Audiobooks are wonderful things
As a 40-something adult who spends 2+ hours on the bus 5 days a week, audiobooks have become my primary means of consuming fiction. I still read books, and even moreso now that I have a wonderful little Kobo Touch ebook reader, but I go through a lot more in the 2 hours I have on the bus while going to and from work. When I read a book, I essentially read it aloud in my head, putting together voices and mannerisms for the characters, so listening to the narrators' performances really plays on that for me.
Many years ago, I started off downloading torrents full of audiobooks, compressed as MP3s, as I couldn't afford to purchase them. At that time, the ones I could find were mostly done from cassette tape sources, and had been so heavily compressed to reduce their size that the voices fuzzed and warbled. This was mostly okay, as MP3 players at the time didn't come in the multi-gigabyte formats they do now. I got truly hooked by a copy of The Hobbit, narrated by Robert Inglis, a Shakespearean actor, pulled in by the way he set out the various characters in voice.

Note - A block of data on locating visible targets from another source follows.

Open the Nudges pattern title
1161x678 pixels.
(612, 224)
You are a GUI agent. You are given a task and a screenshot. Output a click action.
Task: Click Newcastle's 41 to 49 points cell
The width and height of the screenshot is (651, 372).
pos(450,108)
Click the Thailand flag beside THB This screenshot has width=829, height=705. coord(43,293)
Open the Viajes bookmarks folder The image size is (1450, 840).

Then, about 4 years ago, I discovered that the city library here had tons of books on CD, and their library was constantly increasing. I started off with some of my favorites by Sir Terry Pratchett, from his Discworld series, and decided to see what kind of audio quality I could get. These proved a bit challenging, as he's rarely used chapter markers in anything but his books for kids (which are also excellent books, by the way). That said, he did what I saw as logical breaks in the narrative by inserting "* * *" at various points, so I took those a chapter points.

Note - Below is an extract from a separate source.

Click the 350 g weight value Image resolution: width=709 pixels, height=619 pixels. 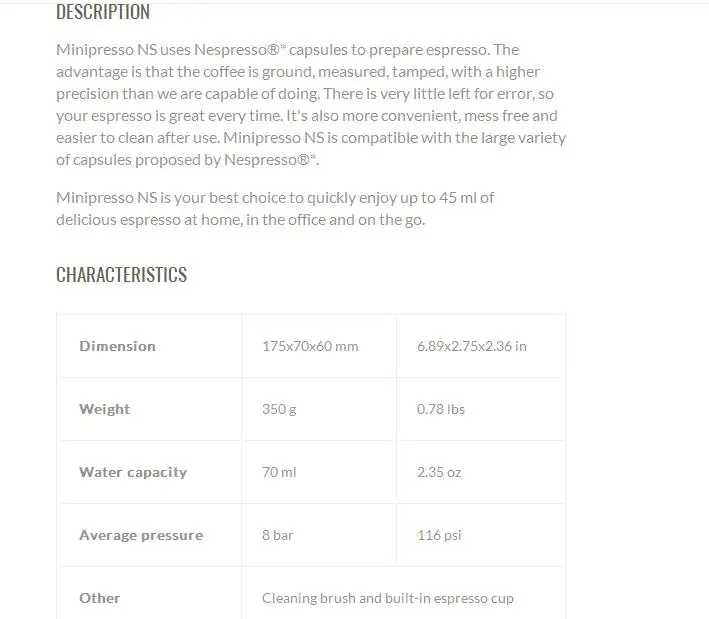[279, 409]
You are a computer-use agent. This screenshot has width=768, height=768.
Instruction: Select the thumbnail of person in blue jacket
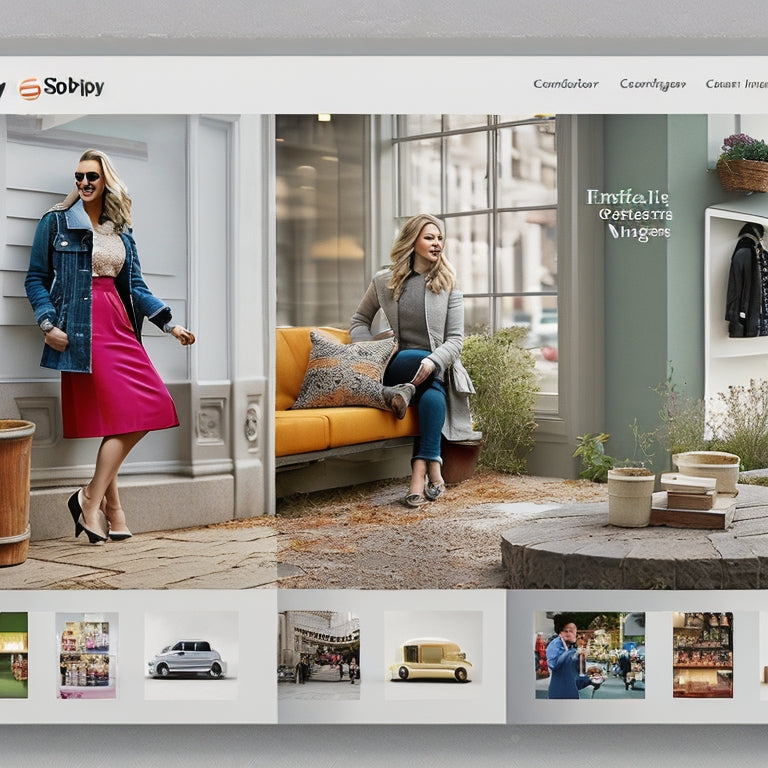tap(589, 655)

I ripped the audio from the CDs using CDex with lots of error correction, saving it out as full stereo WAV files instead of MP3s. I swear, the discs went back to the library in better shape than I got them in, as I usually had to clean fingerprints and gods only know what else off of the CDs to get them to read cleanly. I'd then sort out where the chapter breaks were, listening through WinAmp to find the timing of the breaks, noting it down on paper or renaming the files. Next, I'd load it up into Roxio's Sound Editor tool, splitting it at the noted points, and joining the various audio tracks for each chapter together into a single, monaural WAV file, as I don't need to hear someone read in stereo. I even went to the trouble to strip out the "this ends disc x" and "disc y" outros and intros, so that the narrative performance wasn't interrupted by them, yanking me out the story. Finally, I'd compress the WAVs into MP3s using the special "voice" settings, then tag them up and add cover art using what I could find on Amazon or Google's image search.
Anyhoo, I've amassed a fairly big set of audiobooks with great audio quality. :) I enjoy the whole process, though I could do without the few cases where previous listeners have gouged the CDs so badly that no amount of error correction can read through it.
If you're an audiobook lover that makes use of your local library's resources, what do you go through to get them in a state you're happy to listen to?